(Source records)
○ ○ ○

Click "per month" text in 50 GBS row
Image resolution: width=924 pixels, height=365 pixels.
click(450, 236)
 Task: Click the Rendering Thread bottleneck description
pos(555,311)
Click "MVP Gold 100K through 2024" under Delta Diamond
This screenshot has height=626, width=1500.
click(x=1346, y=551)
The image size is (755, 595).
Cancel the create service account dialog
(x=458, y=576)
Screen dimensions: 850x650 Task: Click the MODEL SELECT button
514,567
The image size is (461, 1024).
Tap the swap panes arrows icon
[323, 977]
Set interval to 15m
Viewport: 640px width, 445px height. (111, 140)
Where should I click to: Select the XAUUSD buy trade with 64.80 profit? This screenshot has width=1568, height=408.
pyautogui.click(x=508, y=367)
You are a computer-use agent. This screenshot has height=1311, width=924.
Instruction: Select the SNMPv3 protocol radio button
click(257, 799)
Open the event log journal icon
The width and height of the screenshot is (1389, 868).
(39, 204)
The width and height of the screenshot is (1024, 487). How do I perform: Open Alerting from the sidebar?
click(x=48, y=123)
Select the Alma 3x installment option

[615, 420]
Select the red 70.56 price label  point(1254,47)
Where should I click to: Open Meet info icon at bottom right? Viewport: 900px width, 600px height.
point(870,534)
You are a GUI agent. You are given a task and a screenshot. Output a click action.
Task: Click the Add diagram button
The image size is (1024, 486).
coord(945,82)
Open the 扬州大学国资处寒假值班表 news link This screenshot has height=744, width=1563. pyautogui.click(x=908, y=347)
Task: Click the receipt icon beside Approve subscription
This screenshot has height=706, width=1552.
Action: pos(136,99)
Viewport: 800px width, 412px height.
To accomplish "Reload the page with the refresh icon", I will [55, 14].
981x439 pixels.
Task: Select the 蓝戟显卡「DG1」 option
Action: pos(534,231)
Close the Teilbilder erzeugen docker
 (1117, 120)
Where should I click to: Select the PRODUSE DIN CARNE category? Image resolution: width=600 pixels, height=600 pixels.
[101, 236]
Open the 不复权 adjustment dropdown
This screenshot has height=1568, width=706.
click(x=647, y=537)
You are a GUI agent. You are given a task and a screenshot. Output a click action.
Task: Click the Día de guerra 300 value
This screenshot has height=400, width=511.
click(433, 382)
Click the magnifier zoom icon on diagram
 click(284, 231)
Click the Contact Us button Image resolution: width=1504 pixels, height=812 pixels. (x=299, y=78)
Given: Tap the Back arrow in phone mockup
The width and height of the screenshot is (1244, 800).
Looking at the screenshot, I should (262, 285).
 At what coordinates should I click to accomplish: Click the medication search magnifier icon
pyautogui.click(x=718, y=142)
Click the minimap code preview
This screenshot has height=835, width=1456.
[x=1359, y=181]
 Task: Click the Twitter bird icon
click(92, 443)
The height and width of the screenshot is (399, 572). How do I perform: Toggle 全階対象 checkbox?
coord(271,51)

○ ○ ○

◆ Your task
Only the lines above from the line with "You are a computer-use" to the line with "Click the Contact", those two lines included, should be reproduced exactly.

◆ The completed task
You are a computer-use agent. This screenshot has height=1311, width=924.
Instruction: Select the SNMPv3 protocol radio button
click(257, 799)
Open the event log journal icon
The width and height of the screenshot is (1389, 868).
(39, 204)
The width and height of the screenshot is (1024, 487). How do I perform: Open Alerting from the sidebar?
click(x=48, y=123)
Select the Alma 3x installment option

[615, 420]
Select the red 70.56 price label  point(1254,47)
Where should I click to: Open Meet info icon at bottom right? Viewport: 900px width, 600px height.
point(870,534)
You are a GUI agent. You are given a task and a screenshot. Output a click action.
Task: Click the Add diagram button
The image size is (1024, 486).
coord(945,82)
Open the 扬州大学国资处寒假值班表 news link This screenshot has height=744, width=1563. pyautogui.click(x=908, y=347)
Task: Click the receipt icon beside Approve subscription
This screenshot has height=706, width=1552.
Action: pos(136,99)
Viewport: 800px width, 412px height.
To accomplish "Reload the page with the refresh icon", I will [55, 14].
981x439 pixels.
Task: Select the 蓝戟显卡「DG1」 option
Action: pos(534,231)
Close the Teilbilder erzeugen docker
 (1117, 120)
Where should I click to: Select the PRODUSE DIN CARNE category? Image resolution: width=600 pixels, height=600 pixels.
[101, 236]
Open the 不复权 adjustment dropdown
This screenshot has height=1568, width=706.
click(x=647, y=537)
You are a GUI agent. You are given a task and a screenshot. Output a click action.
Task: Click the Día de guerra 300 value
This screenshot has height=400, width=511.
click(433, 382)
Click the magnifier zoom icon on diagram
 click(284, 231)
Click the Contact Us button Image resolution: width=1504 pixels, height=812 pixels. (x=299, y=78)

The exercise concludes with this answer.